Il y avait beaucoup d’émotion l’été avant-dernier sur la Piazza Grande du Festival de Locarno, lorsque La vie des autres a été projetée pour la première fois devant cinq ou six mille spectateurs, et depuis lors, ce premier film d’un jeune Allemand né à Cologne mais de parents originaires d’Allemagne de l’Est, n’a cessé de passionner et d’émouvoir tous les publics, jusqu’aux States où il a obtenu l’Oscar du meilleur film étranger. 

medium_Viedesautres3.jpgC’est une histoire à pleurer que celle de cet écrivain passant pour l'enfant chéri du régime, lié à une actrice non moins adulée, qui subissent d’un jour à l’autre (notamment parce que le ministre de l’intérieur a des visées sur la jeune femme) la surveillance la plus étroite de la Stasi, par le truchement d’un officier pur et dur de celle-ci, Wiesler de son nom. Usant des procédés techniques les plus au point, celui-ci se greffe pour ainsi dire sur la vie du couple. Parce qu’il défend un metteur en scène proscrit, et qui se suicidera en cours de route, l’auteur dramatique Georg Dreymann est soupçonné de duplicité, mais l’observation quotidienne à laquelle se livre Wiesler depuis le galetas de la maison, avec écrans et micros lui transmettant les moindres faits et gestes des amants, va l’amener à un revirement progressif alors qu’il voit les hauts responsables du Parti, auquel il obéit comme un véritable croisé de la Bonne Cause, se comporter comme des opportunistes de bas étage et des profiteurs carriéristes, de vrais porcs en ce qui concerne les ministres de l’intérieur et de la culture.

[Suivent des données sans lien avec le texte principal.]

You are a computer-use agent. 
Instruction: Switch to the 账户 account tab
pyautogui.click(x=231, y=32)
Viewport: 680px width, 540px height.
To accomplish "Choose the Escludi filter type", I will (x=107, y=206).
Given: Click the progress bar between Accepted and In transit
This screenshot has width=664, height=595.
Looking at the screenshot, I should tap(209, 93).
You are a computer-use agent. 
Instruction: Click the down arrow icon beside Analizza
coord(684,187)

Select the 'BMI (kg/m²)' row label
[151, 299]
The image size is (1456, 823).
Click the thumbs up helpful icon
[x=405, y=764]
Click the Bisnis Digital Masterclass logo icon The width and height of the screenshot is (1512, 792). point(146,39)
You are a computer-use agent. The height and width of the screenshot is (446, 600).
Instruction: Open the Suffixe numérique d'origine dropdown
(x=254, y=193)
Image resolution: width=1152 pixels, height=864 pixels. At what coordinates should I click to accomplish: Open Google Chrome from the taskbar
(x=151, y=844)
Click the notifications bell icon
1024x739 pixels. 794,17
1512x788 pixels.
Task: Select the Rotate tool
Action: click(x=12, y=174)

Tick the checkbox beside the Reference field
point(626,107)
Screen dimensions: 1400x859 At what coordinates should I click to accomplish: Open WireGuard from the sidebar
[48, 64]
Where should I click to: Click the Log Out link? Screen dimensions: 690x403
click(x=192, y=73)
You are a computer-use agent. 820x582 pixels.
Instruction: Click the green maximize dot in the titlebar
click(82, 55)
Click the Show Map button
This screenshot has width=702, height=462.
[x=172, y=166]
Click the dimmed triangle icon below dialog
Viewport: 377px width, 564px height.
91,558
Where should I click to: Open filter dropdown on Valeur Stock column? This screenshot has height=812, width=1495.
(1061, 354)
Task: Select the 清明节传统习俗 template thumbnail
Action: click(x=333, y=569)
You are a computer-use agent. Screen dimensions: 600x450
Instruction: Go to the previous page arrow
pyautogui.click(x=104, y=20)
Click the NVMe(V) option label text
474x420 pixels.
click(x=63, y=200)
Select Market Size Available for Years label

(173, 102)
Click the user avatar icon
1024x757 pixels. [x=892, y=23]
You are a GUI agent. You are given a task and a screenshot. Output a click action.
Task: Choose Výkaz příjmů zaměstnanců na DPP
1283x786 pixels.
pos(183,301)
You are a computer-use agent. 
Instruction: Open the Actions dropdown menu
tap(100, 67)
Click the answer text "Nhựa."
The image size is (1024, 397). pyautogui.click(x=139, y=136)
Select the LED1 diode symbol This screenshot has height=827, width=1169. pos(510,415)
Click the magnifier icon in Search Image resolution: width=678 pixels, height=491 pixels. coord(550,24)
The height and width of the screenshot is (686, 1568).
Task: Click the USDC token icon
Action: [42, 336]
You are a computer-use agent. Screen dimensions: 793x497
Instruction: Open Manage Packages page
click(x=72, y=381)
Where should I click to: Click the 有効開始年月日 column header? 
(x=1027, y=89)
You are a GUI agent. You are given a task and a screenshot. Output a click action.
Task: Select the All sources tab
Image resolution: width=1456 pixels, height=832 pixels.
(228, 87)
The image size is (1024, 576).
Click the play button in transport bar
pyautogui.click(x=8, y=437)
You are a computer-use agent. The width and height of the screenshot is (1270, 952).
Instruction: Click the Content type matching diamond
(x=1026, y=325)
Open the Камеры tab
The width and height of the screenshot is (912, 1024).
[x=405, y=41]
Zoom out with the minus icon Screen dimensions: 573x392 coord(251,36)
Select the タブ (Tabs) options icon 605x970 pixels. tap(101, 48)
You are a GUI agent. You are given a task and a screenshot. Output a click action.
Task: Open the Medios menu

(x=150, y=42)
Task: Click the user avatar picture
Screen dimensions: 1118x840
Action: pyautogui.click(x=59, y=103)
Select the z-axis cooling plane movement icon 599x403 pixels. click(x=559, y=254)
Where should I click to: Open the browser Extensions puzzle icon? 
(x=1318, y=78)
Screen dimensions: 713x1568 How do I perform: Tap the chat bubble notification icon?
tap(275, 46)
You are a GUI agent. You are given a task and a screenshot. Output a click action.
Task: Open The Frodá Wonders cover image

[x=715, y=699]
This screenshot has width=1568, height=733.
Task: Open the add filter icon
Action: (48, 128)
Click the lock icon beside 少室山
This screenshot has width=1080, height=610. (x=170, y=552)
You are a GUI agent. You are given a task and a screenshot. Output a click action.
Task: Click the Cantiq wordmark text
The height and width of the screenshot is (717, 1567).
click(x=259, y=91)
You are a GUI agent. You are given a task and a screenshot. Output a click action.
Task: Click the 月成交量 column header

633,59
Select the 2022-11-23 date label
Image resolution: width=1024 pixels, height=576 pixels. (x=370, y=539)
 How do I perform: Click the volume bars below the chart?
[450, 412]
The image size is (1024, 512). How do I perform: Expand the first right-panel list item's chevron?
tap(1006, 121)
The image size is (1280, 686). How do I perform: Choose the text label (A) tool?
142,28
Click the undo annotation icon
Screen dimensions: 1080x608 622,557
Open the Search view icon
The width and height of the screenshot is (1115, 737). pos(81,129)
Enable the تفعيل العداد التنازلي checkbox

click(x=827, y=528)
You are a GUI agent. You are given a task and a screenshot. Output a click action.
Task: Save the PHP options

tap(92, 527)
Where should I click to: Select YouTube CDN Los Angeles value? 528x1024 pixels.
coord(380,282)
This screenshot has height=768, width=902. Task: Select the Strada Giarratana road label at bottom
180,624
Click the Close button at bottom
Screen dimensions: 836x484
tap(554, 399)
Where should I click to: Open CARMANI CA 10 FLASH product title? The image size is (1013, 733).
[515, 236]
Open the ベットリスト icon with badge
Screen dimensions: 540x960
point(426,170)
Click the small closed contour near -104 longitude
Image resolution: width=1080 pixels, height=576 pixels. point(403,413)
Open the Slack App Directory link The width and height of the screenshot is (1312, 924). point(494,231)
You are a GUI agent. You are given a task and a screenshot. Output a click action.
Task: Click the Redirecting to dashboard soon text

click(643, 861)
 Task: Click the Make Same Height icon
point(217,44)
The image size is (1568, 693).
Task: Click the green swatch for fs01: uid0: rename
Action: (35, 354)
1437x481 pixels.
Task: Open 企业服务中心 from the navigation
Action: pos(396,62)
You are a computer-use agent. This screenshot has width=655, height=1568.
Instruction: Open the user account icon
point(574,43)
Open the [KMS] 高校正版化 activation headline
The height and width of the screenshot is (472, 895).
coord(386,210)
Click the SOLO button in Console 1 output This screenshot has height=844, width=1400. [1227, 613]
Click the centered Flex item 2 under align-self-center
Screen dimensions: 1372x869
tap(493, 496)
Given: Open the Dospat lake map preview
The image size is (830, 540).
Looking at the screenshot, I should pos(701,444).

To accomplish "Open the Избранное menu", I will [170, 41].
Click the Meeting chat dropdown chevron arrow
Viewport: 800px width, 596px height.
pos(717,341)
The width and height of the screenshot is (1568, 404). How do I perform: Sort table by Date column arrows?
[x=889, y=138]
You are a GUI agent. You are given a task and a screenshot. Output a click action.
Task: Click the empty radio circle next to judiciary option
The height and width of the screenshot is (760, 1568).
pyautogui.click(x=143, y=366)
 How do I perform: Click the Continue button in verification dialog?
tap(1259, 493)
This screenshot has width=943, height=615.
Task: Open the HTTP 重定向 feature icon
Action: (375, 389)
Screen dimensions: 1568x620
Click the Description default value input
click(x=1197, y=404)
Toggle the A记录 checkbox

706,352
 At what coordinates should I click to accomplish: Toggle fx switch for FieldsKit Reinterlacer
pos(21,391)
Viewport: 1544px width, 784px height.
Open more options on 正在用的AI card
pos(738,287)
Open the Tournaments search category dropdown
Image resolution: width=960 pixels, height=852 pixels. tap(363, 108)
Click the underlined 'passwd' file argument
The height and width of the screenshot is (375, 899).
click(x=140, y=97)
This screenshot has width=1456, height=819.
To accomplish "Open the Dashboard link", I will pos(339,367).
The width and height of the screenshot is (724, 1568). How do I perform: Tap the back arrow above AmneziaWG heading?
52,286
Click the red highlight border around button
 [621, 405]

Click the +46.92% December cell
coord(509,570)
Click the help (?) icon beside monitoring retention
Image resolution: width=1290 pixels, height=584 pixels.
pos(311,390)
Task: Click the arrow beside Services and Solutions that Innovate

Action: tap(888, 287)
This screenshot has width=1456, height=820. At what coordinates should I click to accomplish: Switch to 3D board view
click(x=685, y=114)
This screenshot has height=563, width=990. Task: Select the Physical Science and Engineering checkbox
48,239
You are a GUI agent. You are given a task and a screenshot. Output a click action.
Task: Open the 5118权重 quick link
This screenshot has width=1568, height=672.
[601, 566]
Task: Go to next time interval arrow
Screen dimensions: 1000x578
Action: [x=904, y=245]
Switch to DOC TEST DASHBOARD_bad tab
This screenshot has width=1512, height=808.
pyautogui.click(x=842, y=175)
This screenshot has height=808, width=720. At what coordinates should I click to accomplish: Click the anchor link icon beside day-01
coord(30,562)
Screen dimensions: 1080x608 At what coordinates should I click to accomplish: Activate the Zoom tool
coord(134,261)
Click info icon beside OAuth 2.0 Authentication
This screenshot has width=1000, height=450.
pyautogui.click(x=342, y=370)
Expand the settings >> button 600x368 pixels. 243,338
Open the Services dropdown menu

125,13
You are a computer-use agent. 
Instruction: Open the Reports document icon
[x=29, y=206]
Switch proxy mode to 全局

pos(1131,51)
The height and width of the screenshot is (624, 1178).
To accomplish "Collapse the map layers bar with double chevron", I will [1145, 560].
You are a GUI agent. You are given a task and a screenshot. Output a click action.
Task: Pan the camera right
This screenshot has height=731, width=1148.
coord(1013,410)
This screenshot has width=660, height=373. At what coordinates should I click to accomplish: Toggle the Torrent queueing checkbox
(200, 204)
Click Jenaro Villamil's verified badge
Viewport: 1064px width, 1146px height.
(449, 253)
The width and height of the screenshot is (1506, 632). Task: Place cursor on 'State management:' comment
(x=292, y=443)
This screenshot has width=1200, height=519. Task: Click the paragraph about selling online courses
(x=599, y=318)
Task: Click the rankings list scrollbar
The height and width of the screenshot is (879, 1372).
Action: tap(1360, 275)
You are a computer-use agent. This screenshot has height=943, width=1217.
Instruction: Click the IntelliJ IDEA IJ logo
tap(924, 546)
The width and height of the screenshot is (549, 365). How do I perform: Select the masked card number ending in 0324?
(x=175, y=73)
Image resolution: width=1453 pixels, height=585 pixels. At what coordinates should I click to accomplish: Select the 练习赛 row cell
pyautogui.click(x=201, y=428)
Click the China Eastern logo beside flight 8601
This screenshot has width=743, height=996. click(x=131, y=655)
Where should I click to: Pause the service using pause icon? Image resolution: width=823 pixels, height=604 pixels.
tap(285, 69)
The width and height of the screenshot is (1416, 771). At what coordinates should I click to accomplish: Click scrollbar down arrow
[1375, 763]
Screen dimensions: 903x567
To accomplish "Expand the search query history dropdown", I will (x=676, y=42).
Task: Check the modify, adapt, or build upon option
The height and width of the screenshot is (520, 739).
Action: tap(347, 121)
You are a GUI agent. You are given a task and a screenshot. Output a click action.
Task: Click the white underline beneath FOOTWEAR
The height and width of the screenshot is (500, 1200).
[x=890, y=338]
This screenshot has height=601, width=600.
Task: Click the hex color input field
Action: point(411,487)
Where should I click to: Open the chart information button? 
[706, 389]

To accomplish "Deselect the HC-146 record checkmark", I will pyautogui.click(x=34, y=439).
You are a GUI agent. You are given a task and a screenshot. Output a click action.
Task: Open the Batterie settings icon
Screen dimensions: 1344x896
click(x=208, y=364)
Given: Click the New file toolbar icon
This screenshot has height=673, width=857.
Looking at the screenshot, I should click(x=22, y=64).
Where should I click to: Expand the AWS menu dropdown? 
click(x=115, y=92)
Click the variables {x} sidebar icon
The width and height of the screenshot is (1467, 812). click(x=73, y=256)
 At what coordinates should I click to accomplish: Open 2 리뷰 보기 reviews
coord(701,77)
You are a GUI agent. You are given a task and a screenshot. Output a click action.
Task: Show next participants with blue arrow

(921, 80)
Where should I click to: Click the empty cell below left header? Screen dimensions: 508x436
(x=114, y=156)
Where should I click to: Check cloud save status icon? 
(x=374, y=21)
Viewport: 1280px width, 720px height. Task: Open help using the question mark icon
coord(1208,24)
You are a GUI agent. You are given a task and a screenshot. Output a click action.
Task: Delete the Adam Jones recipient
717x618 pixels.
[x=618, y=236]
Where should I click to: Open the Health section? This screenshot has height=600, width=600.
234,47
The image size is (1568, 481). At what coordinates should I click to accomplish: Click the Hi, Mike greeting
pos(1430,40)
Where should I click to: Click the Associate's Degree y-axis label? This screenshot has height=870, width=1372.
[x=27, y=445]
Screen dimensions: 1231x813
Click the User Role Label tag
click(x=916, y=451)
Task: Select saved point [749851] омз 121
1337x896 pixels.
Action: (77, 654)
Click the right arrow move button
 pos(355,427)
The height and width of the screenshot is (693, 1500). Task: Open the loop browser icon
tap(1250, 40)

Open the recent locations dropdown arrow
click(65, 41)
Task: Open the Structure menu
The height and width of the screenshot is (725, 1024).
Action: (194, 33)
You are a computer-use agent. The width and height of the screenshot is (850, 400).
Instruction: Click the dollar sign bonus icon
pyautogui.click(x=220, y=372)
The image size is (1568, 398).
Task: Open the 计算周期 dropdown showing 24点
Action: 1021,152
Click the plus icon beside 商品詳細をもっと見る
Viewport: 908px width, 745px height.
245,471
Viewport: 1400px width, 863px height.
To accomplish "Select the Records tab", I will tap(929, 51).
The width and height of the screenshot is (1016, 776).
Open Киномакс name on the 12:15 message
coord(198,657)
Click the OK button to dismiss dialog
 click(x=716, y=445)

medium_Viedesautres.jpgLa vie des autres est un film admirablement construit, dans une sorte de hiératisme crépusculaire où la menace de ne cesse de flotter, dont tous les interprètes sont impressionnants de vérité, à commencer par Ulrich Mühe dans le rôle de Wiesler et Sebastian Koch dans celui de l’écrivain. Si le rôle de la Stasi est bien illustré (qui mobilisa jusqu’à 91.000 agents et 180.000 informateurs pour une population de 17 millions d’habitants, soit le plus fort taux d’encadrement du bloc de l’Est), le réalisateur ne se contente pas de « dénoncer » vertueusement pour la satisfaction de notre bonne conscience, mais expose bel et bien  le dilemme tragique que beaucoup de socialistes sincères, entre autres artistes plus ou moins naïfs,  ont vécu, les uns cédant par fragilité (ainsi de l’actrice qui finit par trahir son amant après avoir été humiliée et abusée par l’abject ministre de l’intérieur) et les autres fuyant à l’Ouest ou se suicidant comme le metteur en scène ami de Dreymann, après la mort duquel celui-ci prendra sur lui de publier, à l’Ouest, un article éloquent sur le taux de suicide en RDA au mitan des années 80.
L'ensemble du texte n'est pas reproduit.